[net.micro] 6502 hackers, take note!

MBF@cmu-cs-c.arpa@sri-unix.UUCP (05/20/83)

Anybody SERIOUSLY interested in the MOS Technology 6509 should scrap that
chip and take a look at Rockwell's recent introductions.  Unfortunately,
they seem to be heading in two disparate directions (at least for now!).
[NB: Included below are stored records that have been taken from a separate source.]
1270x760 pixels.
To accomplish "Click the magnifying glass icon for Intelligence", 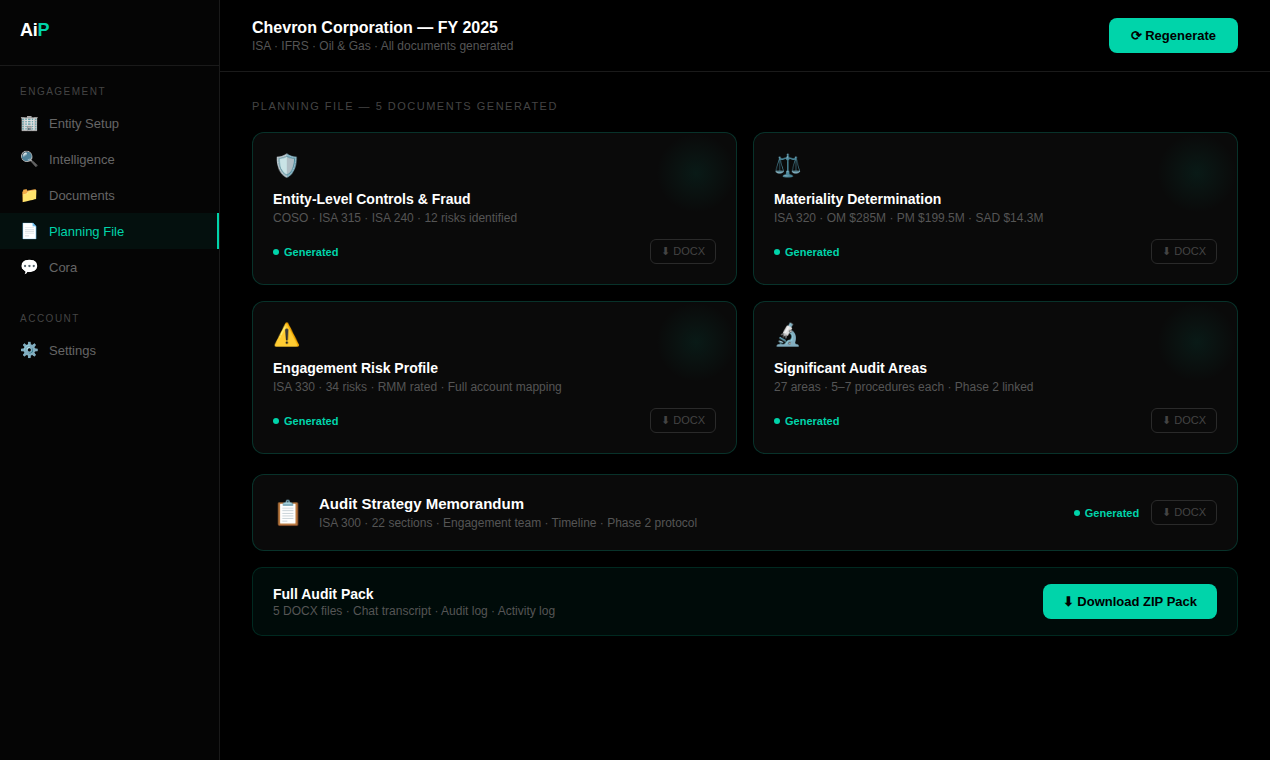I will coord(29,159).
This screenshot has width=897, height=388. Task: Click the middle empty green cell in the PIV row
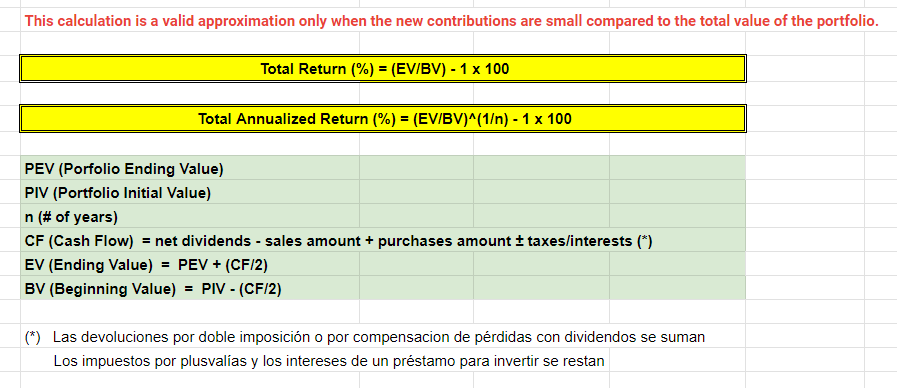tap(541, 193)
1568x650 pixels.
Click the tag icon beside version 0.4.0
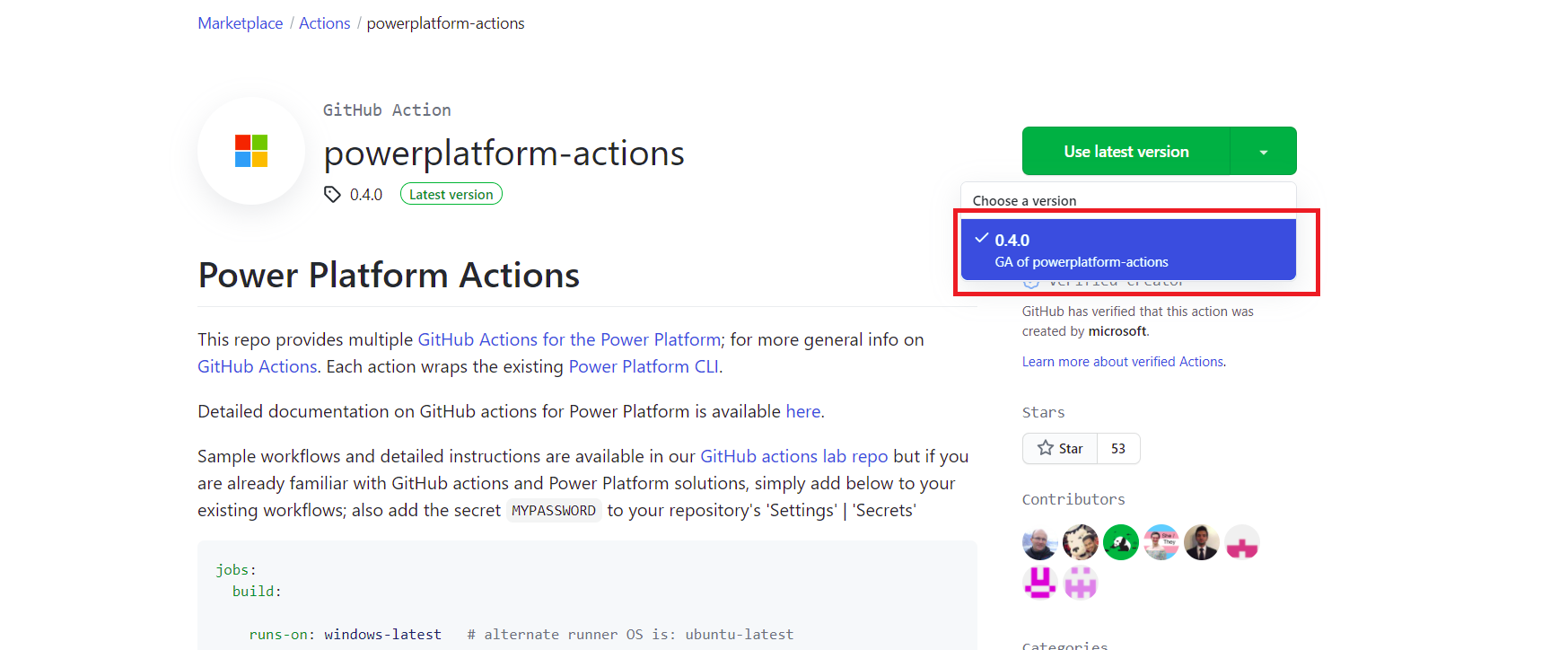[332, 194]
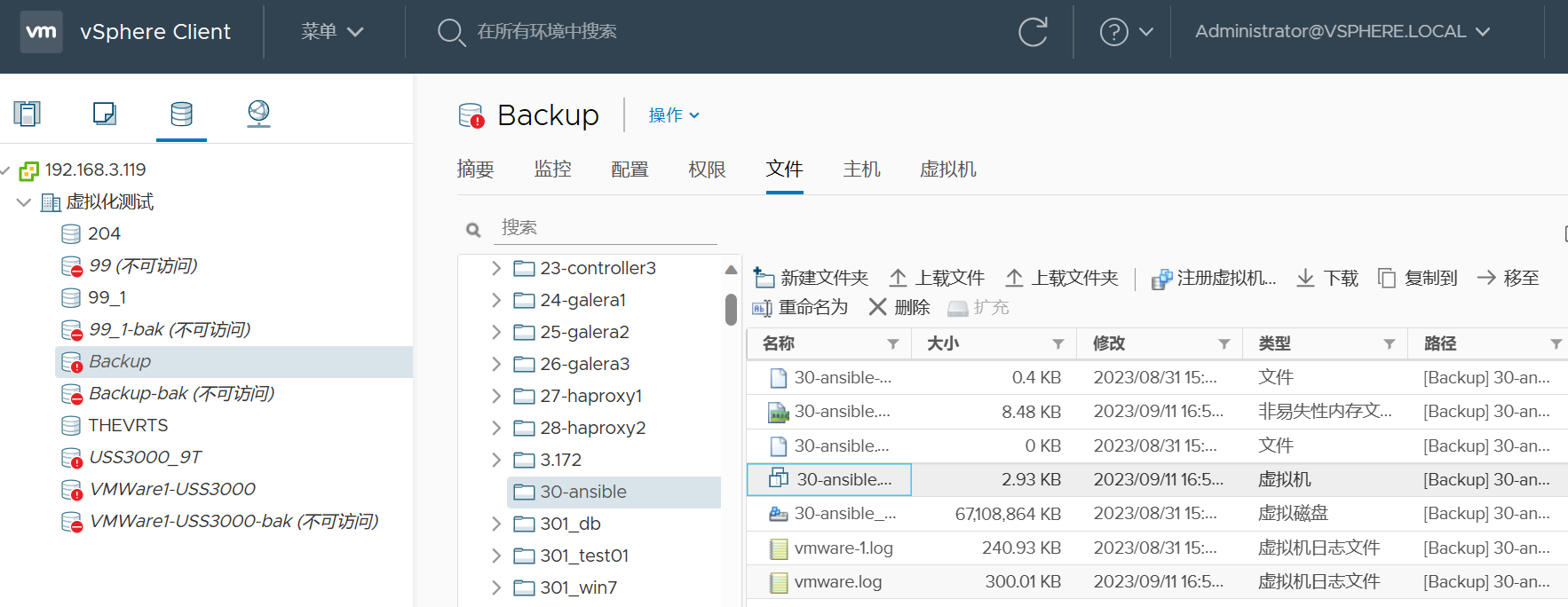The image size is (1568, 607).
Task: Switch to VMs and Templates view icon
Action: pos(105,114)
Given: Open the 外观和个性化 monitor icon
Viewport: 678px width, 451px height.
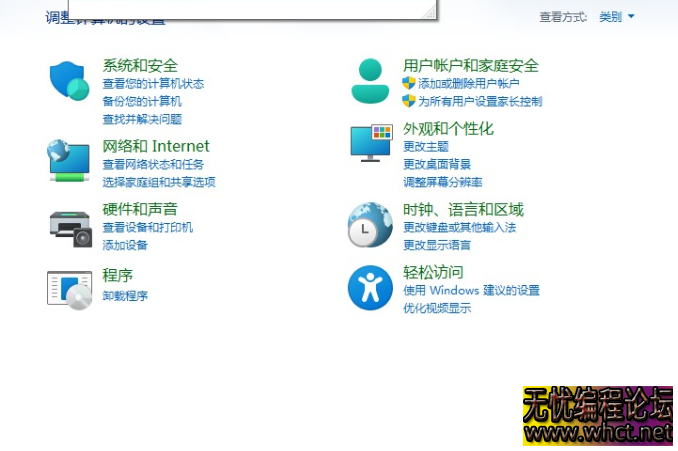Looking at the screenshot, I should point(370,143).

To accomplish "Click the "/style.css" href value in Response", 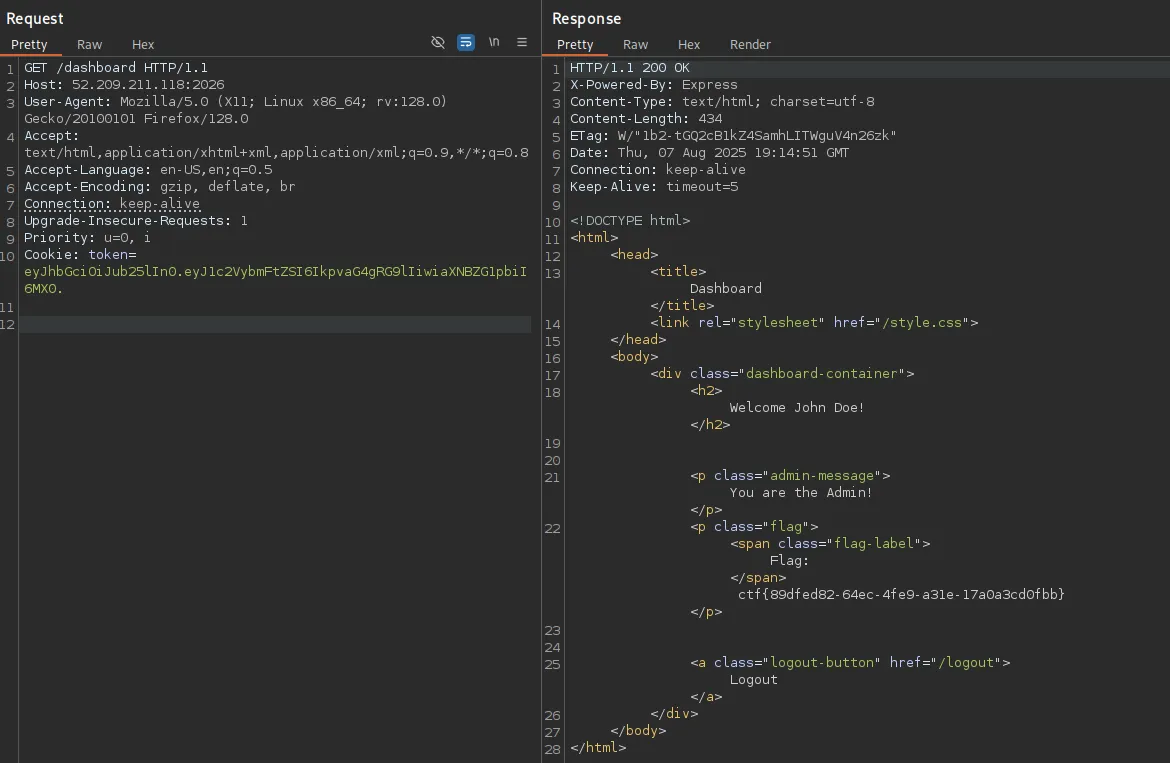I will (924, 322).
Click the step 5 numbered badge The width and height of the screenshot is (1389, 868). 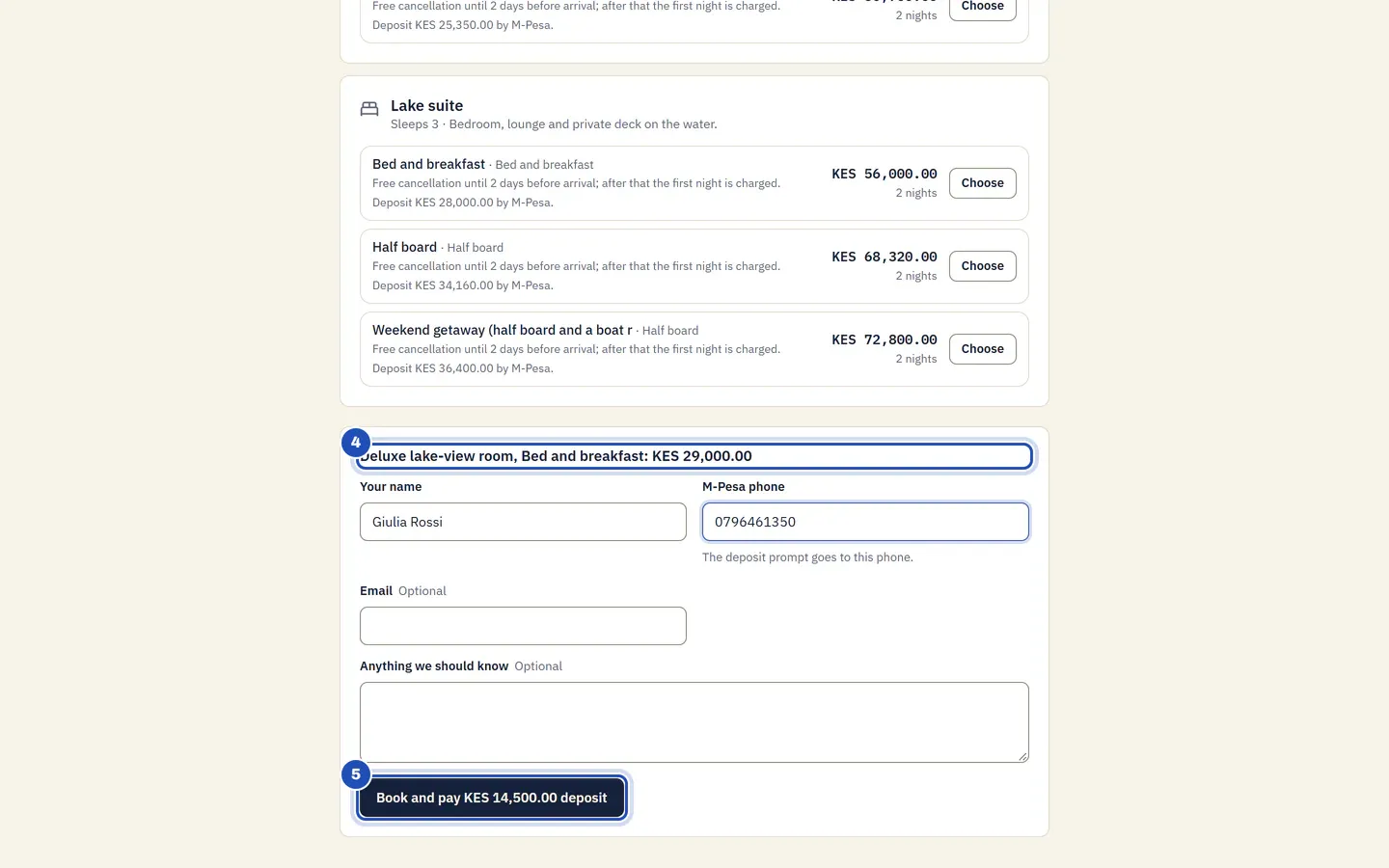(356, 774)
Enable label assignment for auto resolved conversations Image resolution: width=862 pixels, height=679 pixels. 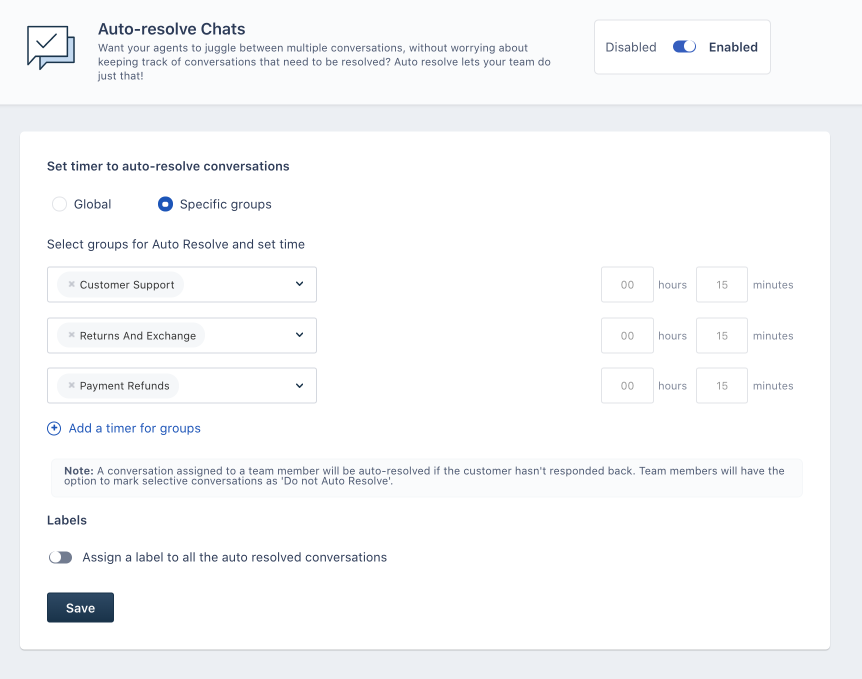click(61, 558)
First, the CMOS:  they are now sampling and shipping limited quantities of
65C02[A] (1 [2] MHz clock) chips and expect to be shipping the 4MHz chip
soon.  Imagine, a 4MHz 6502!  Zilog, stuff your 6MHz Z80 ... well, almost.
Some of the big wins of the CMOS 6502's are (from memory): real DMA capability
because you can now do bus request/grant operations to tri-state the bus
(this is really just a convenience feature - people worked around the lack
before); power dissipation of 4mA/MHz (that's right - 80mW power dissipation
from a 4MHz 6502!); and an extended instruction set that will really appeal
to 6502 hackers - admittedly, it doesn't make the 6502 a competitor for the
6809 in terms of "instruction set usability", but it goes a long way toward
fixing many of the glaring omissions of the standard 6502 opcodes.  Examples:
now we can inc/dec the accumulator; use a non-indexed indirect (like (),y
without the ",y") on many instructions (truly useful!); a jmp indirect-indexed
which makes non-relocatable jump tables a breeze by replacing a slew of bytes;
some new instructions: stz (STore Zero), bra (BRAnch uncdx), phx/plx/phy/ply
(push, pop x or y); and a gaggle of bit-manipulation instructions.  Other
features include typically wide CMOS power supply range (3-6V); "Memory Lock"
output which tells you to prevent other CPU's from getting the bus now
because the "locked" CPU is executing a read/modify/write instruction;
and a single-quantity cost of under $12!!  The chip comes in three versions
(now), one of which is plug-compatible with the MOS Technology/Rockwell/
Synertek CPU's in your Apples, Ataris, VICs, etc...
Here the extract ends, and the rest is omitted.